┌──

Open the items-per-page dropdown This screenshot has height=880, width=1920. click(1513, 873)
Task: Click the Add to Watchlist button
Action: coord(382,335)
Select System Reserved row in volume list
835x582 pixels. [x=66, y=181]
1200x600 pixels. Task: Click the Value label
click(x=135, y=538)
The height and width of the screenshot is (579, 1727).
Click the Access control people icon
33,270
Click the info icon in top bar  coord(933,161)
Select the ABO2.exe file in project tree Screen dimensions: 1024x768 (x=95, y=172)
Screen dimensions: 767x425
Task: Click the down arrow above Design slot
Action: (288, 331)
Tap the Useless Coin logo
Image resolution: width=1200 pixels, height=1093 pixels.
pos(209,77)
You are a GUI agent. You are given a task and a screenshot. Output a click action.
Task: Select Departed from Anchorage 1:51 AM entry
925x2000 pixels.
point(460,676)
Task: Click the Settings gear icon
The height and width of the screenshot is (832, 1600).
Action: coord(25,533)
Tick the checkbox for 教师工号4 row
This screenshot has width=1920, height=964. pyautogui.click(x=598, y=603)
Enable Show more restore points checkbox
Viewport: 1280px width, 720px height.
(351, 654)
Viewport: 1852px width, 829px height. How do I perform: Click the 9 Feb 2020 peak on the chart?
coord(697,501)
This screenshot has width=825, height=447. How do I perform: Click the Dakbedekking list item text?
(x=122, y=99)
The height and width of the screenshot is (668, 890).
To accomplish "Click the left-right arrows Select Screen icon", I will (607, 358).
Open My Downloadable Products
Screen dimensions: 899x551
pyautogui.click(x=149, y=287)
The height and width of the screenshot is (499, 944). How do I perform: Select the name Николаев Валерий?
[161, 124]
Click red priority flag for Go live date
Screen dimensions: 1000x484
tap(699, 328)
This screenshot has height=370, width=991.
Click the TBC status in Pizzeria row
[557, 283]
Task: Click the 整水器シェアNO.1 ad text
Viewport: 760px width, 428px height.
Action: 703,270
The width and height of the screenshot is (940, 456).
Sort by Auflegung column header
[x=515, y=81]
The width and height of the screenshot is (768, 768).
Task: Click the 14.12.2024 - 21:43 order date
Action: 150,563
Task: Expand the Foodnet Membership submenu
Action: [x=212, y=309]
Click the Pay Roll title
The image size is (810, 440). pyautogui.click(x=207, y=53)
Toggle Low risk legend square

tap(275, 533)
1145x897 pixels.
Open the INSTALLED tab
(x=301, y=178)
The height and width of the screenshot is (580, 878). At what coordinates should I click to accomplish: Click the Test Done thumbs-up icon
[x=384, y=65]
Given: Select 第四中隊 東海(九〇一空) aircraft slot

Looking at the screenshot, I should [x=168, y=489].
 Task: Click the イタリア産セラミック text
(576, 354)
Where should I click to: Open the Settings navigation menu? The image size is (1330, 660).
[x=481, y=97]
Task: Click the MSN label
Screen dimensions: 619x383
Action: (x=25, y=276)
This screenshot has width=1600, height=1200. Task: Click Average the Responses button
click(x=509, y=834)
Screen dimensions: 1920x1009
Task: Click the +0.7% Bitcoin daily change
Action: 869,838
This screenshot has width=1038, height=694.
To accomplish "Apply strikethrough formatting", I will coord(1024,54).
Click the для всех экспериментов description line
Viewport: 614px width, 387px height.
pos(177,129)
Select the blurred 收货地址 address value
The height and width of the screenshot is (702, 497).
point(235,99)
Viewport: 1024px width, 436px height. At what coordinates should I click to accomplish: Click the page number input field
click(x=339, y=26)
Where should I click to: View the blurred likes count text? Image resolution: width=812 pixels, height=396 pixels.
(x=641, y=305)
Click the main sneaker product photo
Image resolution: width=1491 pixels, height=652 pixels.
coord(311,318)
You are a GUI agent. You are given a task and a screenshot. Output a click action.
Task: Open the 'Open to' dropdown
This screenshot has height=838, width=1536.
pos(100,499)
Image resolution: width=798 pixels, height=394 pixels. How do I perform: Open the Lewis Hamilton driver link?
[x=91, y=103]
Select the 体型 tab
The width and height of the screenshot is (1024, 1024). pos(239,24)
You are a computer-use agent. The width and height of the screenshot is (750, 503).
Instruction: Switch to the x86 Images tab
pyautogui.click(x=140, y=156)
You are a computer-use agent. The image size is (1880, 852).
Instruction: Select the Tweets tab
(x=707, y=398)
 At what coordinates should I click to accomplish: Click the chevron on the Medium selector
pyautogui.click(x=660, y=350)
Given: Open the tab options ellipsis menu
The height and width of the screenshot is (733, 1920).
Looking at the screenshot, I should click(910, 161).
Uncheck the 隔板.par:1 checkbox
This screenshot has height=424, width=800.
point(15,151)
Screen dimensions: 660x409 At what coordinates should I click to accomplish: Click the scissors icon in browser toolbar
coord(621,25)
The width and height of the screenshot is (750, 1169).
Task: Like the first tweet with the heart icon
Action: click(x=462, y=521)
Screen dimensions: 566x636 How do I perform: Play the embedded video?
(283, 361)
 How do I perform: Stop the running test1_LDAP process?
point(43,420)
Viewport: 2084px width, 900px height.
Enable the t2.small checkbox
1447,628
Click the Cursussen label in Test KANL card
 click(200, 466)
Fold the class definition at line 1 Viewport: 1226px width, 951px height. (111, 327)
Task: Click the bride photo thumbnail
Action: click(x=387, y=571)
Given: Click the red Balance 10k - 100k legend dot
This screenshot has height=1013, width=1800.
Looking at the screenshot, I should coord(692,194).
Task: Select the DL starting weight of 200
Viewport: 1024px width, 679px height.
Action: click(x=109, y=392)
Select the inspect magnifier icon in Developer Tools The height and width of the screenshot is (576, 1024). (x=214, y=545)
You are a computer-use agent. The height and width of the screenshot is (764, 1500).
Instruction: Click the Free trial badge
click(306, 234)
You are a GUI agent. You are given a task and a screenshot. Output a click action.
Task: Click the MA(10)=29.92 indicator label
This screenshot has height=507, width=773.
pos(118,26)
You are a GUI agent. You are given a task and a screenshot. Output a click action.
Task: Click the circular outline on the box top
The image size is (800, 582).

└──

WHAT YOU ARE ASKED TO DO:
In the listing above, find the line containing "This screenshot has width=825, height=447." and the line containing "Click the для", then retype both and every line between them exactly, with nothing else.

ANSWER SPACE:
This screenshot has width=825, height=447. How do I perform: Click the Dakbedekking list item text?
(x=122, y=99)
The height and width of the screenshot is (668, 890).
To accomplish "Click the left-right arrows Select Screen icon", I will (607, 358).
Open My Downloadable Products
Screen dimensions: 899x551
pyautogui.click(x=149, y=287)
The height and width of the screenshot is (499, 944). How do I perform: Select the name Николаев Валерий?
[161, 124]
Click red priority flag for Go live date
Screen dimensions: 1000x484
tap(699, 328)
This screenshot has height=370, width=991.
Click the TBC status in Pizzeria row
[557, 283]
Task: Click the 整水器シェアNO.1 ad text
Viewport: 760px width, 428px height.
Action: 703,270
The width and height of the screenshot is (940, 456).
Sort by Auflegung column header
[x=515, y=81]
The width and height of the screenshot is (768, 768).
Task: Click the 14.12.2024 - 21:43 order date
Action: 150,563
Task: Expand the Foodnet Membership submenu
Action: [x=212, y=309]
Click the Pay Roll title
The image size is (810, 440). pyautogui.click(x=207, y=53)
Toggle Low risk legend square

tap(275, 533)
1145x897 pixels.
Open the INSTALLED tab
(x=301, y=178)
The height and width of the screenshot is (580, 878). At what coordinates should I click to accomplish: Click the Test Done thumbs-up icon
[x=384, y=65]
Given: Select 第四中隊 東海(九〇一空) aircraft slot

Looking at the screenshot, I should [x=168, y=489].
 Task: Click the イタリア産セラミック text
(576, 354)
Where should I click to: Open the Settings navigation menu? The image size is (1330, 660).
[x=481, y=97]
Task: Click the MSN label
Screen dimensions: 619x383
Action: (x=25, y=276)
This screenshot has width=1600, height=1200. Task: Click Average the Responses button
click(x=509, y=834)
Screen dimensions: 1920x1009
Task: Click the +0.7% Bitcoin daily change
Action: 869,838
This screenshot has width=1038, height=694.
To accomplish "Apply strikethrough formatting", I will coord(1024,54).
Click the для всех экспериментов description line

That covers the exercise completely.